• Instructions to follow
For the records that follow, please set down exactly the lines between the one holding "Click the Add Products button" and the one holding "The height and", inclusive, and only those.

• Data in this exercise
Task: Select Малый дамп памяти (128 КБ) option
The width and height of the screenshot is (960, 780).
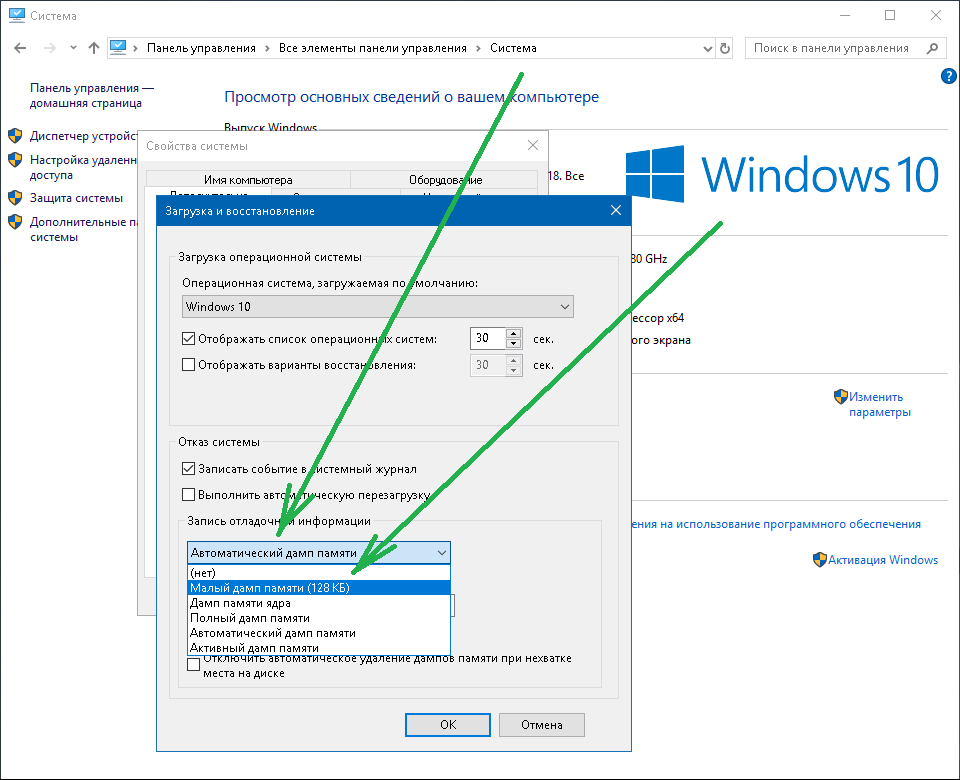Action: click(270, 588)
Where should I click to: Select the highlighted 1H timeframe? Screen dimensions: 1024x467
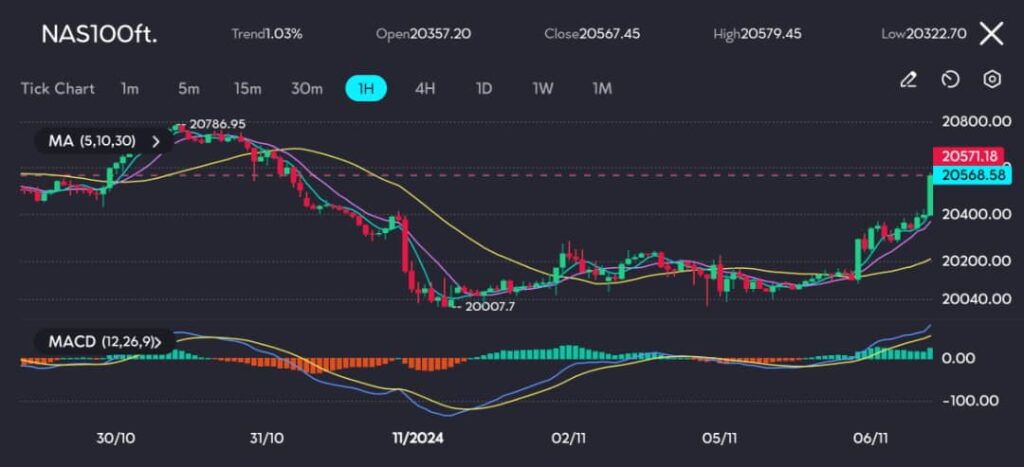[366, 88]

--

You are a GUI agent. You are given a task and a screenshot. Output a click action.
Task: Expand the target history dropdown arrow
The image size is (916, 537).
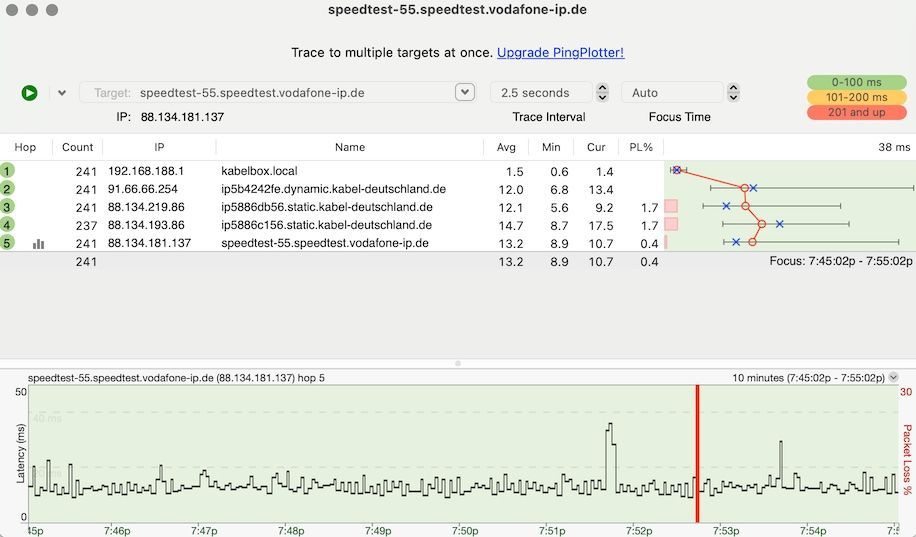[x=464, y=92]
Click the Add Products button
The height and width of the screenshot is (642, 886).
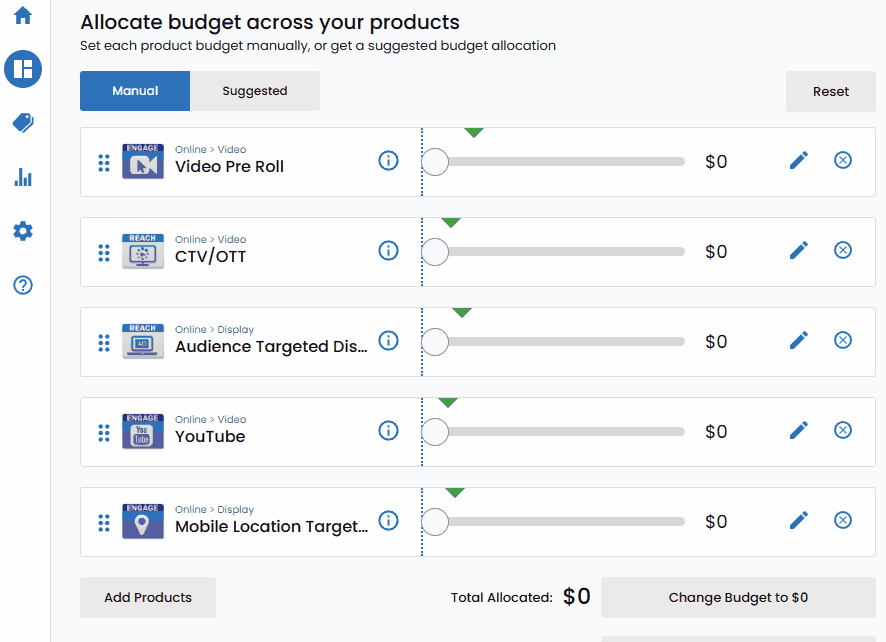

• Finished exercise
Click the Add Products button
The height and width of the screenshot is (642, 886).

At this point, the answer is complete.